Сергей Львович заметно мешал Василию Львовичу, лично бывшему в Марфине и поэтому гораздо лучше знавшему все подробности спектакля. Василий Львович хотел сказать о названии, которое Николай Михайлович дал пиесе, но Сергей Львович его перебил. Название было: «Только для Марфина». Василий Львович кивал досадливо Сергею Львовичу, а потом осмотрелся кругом и увидел, что все свои. Он зевнул.

Вошла плавно Надежда Осиповна, поцеловалась с женщинами. В руках она мяла платочек; ладони и пальцы были у нее в «родимых пятнах», желты, как опаленные, – след африканского деда.

Она улыбнулась Василию Львовичу. И от этой улыбки все изменилось.

И Василий Львович, стихотворец, закосил: взглядом знатока он перебегал с белых плеч своей Цырцеи на смуглые – невестки.

Он все хотел сказать комплимент и наконец сказал его. В стихах своих он стремился к логике и поэтому избегал картин природы; главное достоинство свое он полагал в шутливости. Но как только видел прекрасных – таял и вспоминал чьи-то стихи, безыменные мадригалы, отрывки, может быть даже свои собственные. И в стихах и в жизни он был эфемер.

Между тем люди накрывали стол в саду, под липою, довольно тощей.
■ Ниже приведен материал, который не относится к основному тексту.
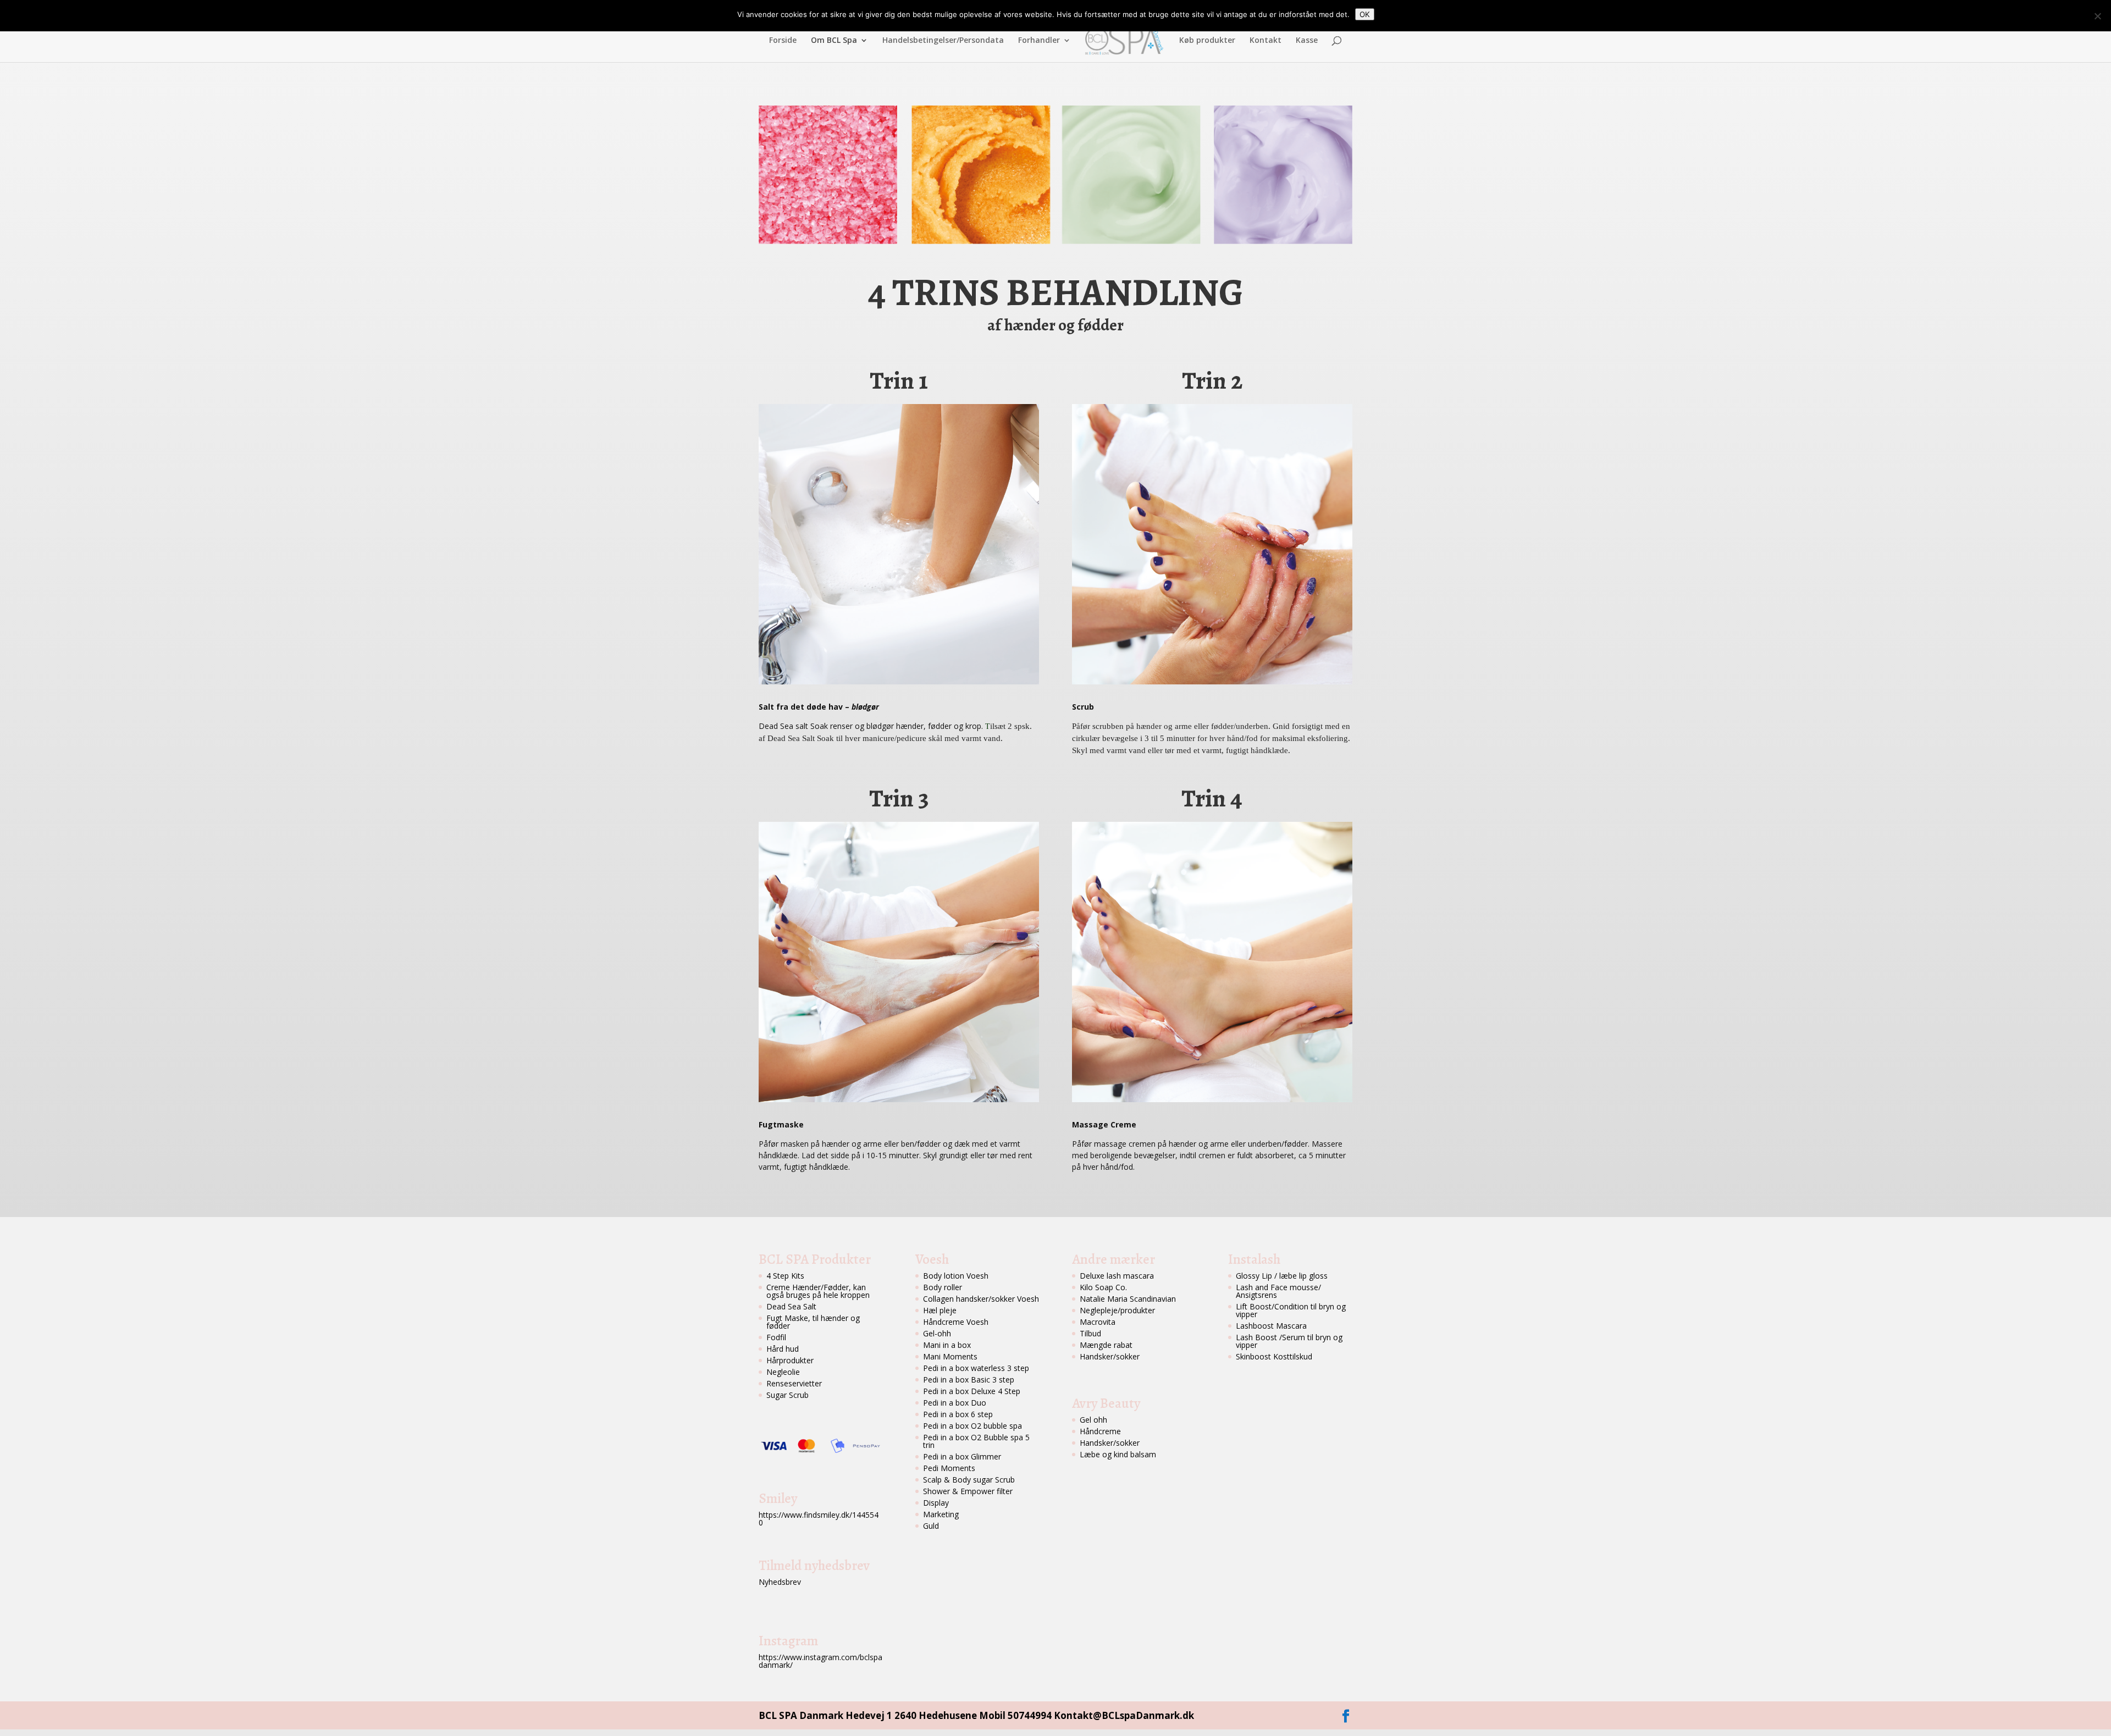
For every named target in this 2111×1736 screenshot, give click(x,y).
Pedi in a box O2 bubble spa (972, 1425)
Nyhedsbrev (780, 1582)
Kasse (1307, 40)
Ждали двух важных гостей: Николая Михайловича Карамзина и француза Монфора. Монфор, или граф Монфор, как он себя называл, был еще молод и всегда весел, живописец и музыкант; происходил из города Бордо и прибыл в Москву недавно, официально числясь при свите герцога Бордоского, который жил с братом казненного французского короля, Людовиком, в Митаве. Изгнанные из Парижа и Франции, они жили в России, пользуясь гостеприимством императора Павла, или, как говорили военные, – на хлебах.

Как только вошел француз своей прыгающей походкой, с насмешливым взглядом, обе сестры взбили локоны и улыбнулись. Анна Львовна улыбалась по-новому: полузакрыв глаза и шевеля губами, точно шептала что-то или жевала сладости. Потом она сказала Марье Алексеевне, что ужасно как дичится этих французов, потому что с ними опасно связываться, тотчас попадешь в лабетки.[5] Марье Алексеевне ее улыбка показалась неприличной. Она вышла за дверь, сказала сердито и негромко:

– Хаханьки! – и вернулась.

Николай Михайлович Карамзин был грустен и одет просто.

– Как щегольство сейчас не в милости, – сказал он тихо, – я к вам запросто.

Как только Николай Михайлович прибыл, все парами прошли в сад. Сергей Львович вдруг скрылся; он вернулся к себе в кабинет, отпер шкатулку; не считая, достал последнюю пачку ассигнаций и кликнул камердинера Никиту.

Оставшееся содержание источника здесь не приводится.